Cross-compiling OCaml to JS and Wasm: How we made the Semgrep Playground Fast

Semgrep is a fast, open source static analysis tool for finding bugs, detecting vulnerabilities in third-party dependencies, and enforcing code standards. Here at semgrep.dev we also host the Semgrep Playground, where you can write, test, debug, and share Semgrep rules from within your web browser. When a user clicks the Run button, the Playground sends their rule and test code to an instance of Semgrep running within our data center. The rule is evaluated and the results are returned to the user.

This approach works fine, but our monitoring shows that the time between a user clicking Run and seeing results takes about one second on average, which is at odds with our “ludicrous speed” slogan and irritating to our power users.

Semgrep playground average run time hovers around one second.

To quote Jakob Nielsen’s Response Times: The 3 Important Limits:

“1.0 second is about the limit for the user's flow of thought to stay uninterrupted, even though the user will notice the delay. Normally, no special feedback is necessary during delays of more than 0.1 but less than 1.0 second, but the user does lose the feeling of operating directly on the data.”

In this blog post, you’ll learn about how we took these guidelines to heart and made significant improvements to the Playground to provide users with a faster and more seamless experience.

Inspiration

The idea for this project originally came after reading Authzed's exceptional blog post detailing how they run SpiceDB within the browser. Inspired, I began to wonder, "Could we do the same with the Semgrep Playground? And if so, would it be fast?”

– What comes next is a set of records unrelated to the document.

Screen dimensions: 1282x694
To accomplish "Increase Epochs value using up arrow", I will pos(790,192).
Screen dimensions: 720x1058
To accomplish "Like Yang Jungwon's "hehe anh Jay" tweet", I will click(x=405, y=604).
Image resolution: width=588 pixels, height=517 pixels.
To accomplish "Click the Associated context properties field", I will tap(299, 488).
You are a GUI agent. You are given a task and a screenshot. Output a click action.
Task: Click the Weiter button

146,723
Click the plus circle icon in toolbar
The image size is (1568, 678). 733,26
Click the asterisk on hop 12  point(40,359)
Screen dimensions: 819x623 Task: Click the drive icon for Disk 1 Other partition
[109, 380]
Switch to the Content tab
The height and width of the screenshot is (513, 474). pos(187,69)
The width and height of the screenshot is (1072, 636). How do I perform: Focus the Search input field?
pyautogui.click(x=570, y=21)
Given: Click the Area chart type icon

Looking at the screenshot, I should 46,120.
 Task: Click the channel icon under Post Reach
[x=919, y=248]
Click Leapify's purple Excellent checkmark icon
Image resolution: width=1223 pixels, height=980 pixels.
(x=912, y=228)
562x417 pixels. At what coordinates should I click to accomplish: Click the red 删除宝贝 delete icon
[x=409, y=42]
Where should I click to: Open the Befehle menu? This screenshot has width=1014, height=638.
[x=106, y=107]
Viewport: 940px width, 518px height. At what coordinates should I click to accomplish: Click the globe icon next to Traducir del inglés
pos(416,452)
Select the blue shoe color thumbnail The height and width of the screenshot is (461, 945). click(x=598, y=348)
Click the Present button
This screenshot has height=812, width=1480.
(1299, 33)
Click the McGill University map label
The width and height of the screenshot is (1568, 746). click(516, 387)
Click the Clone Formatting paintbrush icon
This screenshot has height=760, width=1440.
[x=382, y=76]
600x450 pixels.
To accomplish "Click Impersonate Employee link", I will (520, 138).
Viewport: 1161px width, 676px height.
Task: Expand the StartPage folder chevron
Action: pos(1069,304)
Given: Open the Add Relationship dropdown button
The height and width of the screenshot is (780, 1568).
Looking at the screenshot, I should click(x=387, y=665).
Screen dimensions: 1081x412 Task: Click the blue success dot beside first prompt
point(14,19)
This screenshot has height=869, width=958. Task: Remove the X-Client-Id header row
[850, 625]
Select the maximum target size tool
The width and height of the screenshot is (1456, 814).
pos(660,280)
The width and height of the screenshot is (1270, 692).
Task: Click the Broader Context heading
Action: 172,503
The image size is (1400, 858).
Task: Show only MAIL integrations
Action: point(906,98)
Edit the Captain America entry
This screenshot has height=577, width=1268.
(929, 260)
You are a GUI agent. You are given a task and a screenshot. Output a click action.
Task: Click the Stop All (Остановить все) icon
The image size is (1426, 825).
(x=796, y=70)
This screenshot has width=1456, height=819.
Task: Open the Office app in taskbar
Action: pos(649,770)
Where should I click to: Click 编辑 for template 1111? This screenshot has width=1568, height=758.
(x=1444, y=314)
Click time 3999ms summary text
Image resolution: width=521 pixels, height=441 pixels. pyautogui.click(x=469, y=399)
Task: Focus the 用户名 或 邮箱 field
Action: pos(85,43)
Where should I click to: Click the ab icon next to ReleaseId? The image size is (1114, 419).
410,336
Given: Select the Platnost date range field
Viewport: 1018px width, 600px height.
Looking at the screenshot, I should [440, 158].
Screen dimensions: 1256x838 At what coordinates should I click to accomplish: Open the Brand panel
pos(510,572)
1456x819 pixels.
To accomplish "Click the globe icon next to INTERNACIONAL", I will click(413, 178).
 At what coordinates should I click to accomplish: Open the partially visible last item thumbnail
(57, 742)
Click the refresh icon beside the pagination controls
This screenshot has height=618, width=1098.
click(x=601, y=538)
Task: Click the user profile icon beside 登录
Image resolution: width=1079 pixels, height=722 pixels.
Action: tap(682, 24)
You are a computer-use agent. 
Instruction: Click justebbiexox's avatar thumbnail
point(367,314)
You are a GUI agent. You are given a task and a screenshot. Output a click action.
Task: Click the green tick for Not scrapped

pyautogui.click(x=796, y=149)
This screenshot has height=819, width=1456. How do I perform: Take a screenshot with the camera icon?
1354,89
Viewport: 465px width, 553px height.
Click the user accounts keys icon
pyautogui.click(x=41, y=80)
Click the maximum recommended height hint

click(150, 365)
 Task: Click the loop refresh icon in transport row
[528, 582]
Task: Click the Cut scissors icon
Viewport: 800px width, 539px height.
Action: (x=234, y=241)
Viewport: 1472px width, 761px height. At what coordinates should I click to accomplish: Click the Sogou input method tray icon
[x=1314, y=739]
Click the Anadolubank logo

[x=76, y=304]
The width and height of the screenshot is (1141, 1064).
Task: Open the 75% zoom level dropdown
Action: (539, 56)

Today I’m thrilled to say: Yes! In fact, in-browser Semgrep executes with such impressive speed that we have completely eliminated the need for a Run button. Instead, the Playground automatically re-scans after every keystroke, a feature we refer to as "Turbo Mode." You can activate this feature by simply clicking the Turbo button located in the Playground. Give it a try right now (try changing one of the print(42) lines), or watch the gif below. It’s a truly magical experience.

How does it work?

Unlike SpiceDB, Semgrep is written in OCaml, which doesn’t (yet) have the ability to compile to WebAssembly. There are other ways to run OCaml in the browser, but it was an early indication that our journey was going to be less straightforward than Authzed's.

Js_of_ocaml

OCaml ships with two compilers: ocamlopt, which outputs a native executable, and ocamlc, which outputs OCaml bytecode which can then be executed by the ocamlrun interpreter. As a rule of thumb, native compilation yields superior performance, but bytecode compilation allows your code to be run on more diverse platforms.

We used the open source js_of_ocaml compiler to further transform the bytecode output of ocamlc into JavaScript, allowing us to compile Semgrep into one large JavaScript file.

OCaml code can be compiled as a native executable or bytecode; OCaml bytecode can be compiled to JavaScript.

Running the JavaScript output at this stage resulted in a flurry of “X is not implemented” exceptions because Semgrep also depends on a few C libraries:

• libyaml for YAML parsing

• libpcre for regular expressions

• tree-sitter for language parsing

Js_of_ocaml doesn’t know how to translate these libraries to JavaScript (it only understands OCaml), so it leaves implementing them as an exercise for the user.

Emscripten

This is where WebAssembly came into play. Using Emscripten, the de-facto compiler toolchain for WebAssembly, we recompiled Semgrep’s C libraries and linked them all into one WebAssembly module. Lucky for us, Emscripten is essentially a drop-in replacement for GCC, so we simply had to run emcc where we’d normally run gcc.

Emscripten compiles Semgrep’s C libraries into a WebAssembly module that can be imported in JavaScript.

Glue Code

Building a WebAssembly module only got us halfway there. Many of the difficulties lay in bridging the gap between JavaScript and WebAssembly.

External functions

OCaml programs interact with C libraries through external functions, which tell the compiler that the given OCaml function should be evaluated by calling the C function with the provided name. Our migration strategy was repetitive but straightforward: for each OCaml external function, find its companion C function and translate it into JavaScript.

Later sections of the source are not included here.